In the industrial heartland of Suzhou, a remarkable transformation is unfolding that mirrors China’s broader sprint up the global value chain. Dongshan Precision (DSBJ), once a modest sheet-metal workshop founded in the 1980s by Yuan Fugen, has evolved into a multi-billion-dollar titan at the intersection of AI infrastructure and telecommunications. Under the stewardship of Yuan’s sons, Yonggang and Yongfeng, the firm has successfully pivoted from being a low-margin component supplier for Apple to a dominant player in the high-stakes world of AI optical modules.

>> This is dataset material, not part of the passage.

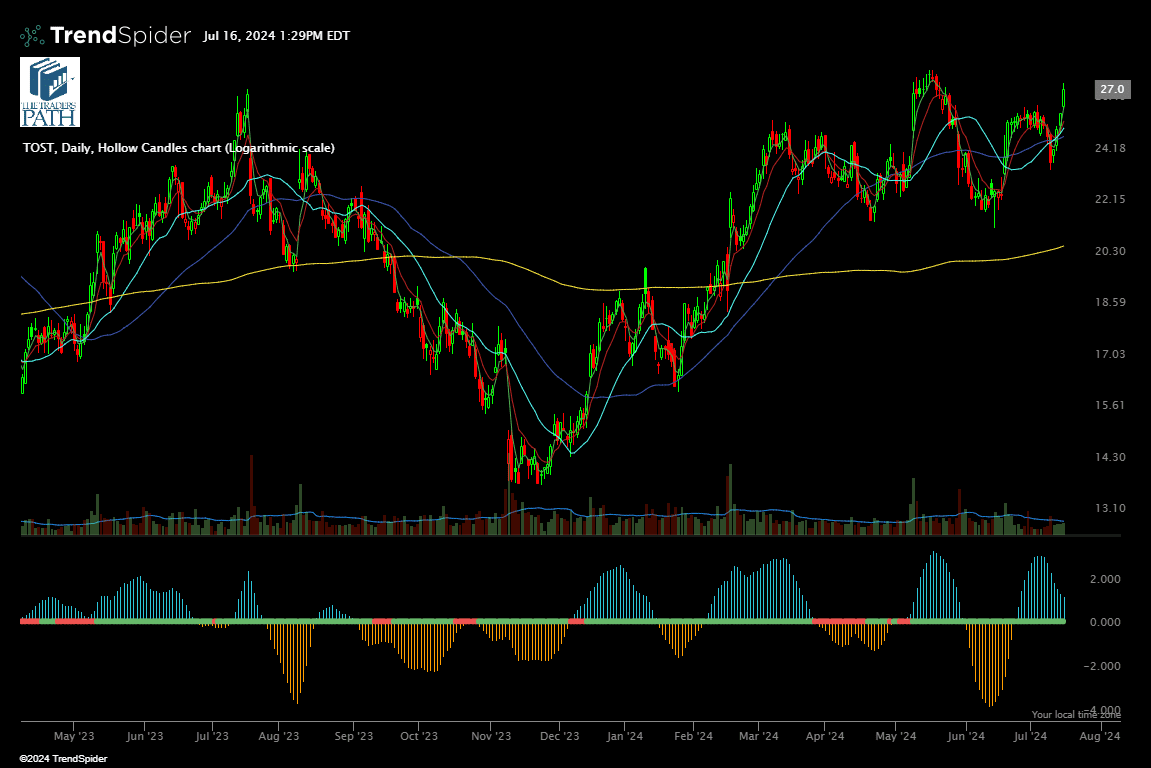The height and width of the screenshot is (768, 1151).
Task: Select the May '23 date axis label
Action: (73, 737)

The family’s strategic gamble centered on the 2025 acquisition of Source Photonics, a deal valued at approximately 6 billion RMB. This acquisition allowed DSBJ to bypass years of research and development, instantly securing a foothold in the production of high-end 800G and 1.6T optical chips. These components are the critical connective tissue of modern AI data centers, enabling the massive data throughput required by large language models and cloud computing giants.
Financial results for the first quarter of 2026 underscore the success of this pivot, with revenue soaring to 13.1 billion RMB and net profits climbing by over 140% year-on-year. The market has responded with fervor, pushing DSBJ’s market capitalization into the 300-billion-yuan club. For the Yuan family, this technological leap has translated into a personal fortune that has swelled by an estimated 94 billion RMB in less than a year, marking one of the most rapid wealth accumulations in China’s recent corporate history.
However, this growth has not been without significant financial engineering and risk. To fund its aggressive expansion—which includes forays into new energy vehicle components and specialized semiconductors—the company has relied heavily on debt and strategic private placements. The Yuan brothers have utilized sophisticated financial maneuvers, including borrowing against their own shares to inject liquidity into the firm, effectively doubling down on their vision while tightening their control over the corporate empire.
Beyond DSBJ, the Yuan family is weaving a broader web of influence across the Chinese tech ecosystem through entities like Anfu Technology and Blue Shield Photoelectric. Their investment portfolio now spans domestic GPU designers and satellite communication firms, positioning the family as a central node in China’s drive for self-reliance in critical technologies. By mastering the art of 'strategic M&A plus external expansion,' the Suzhou-based clan is setting a new template for how traditional Chinese manufacturers can reinvent themselves for the age of artificial intelligence.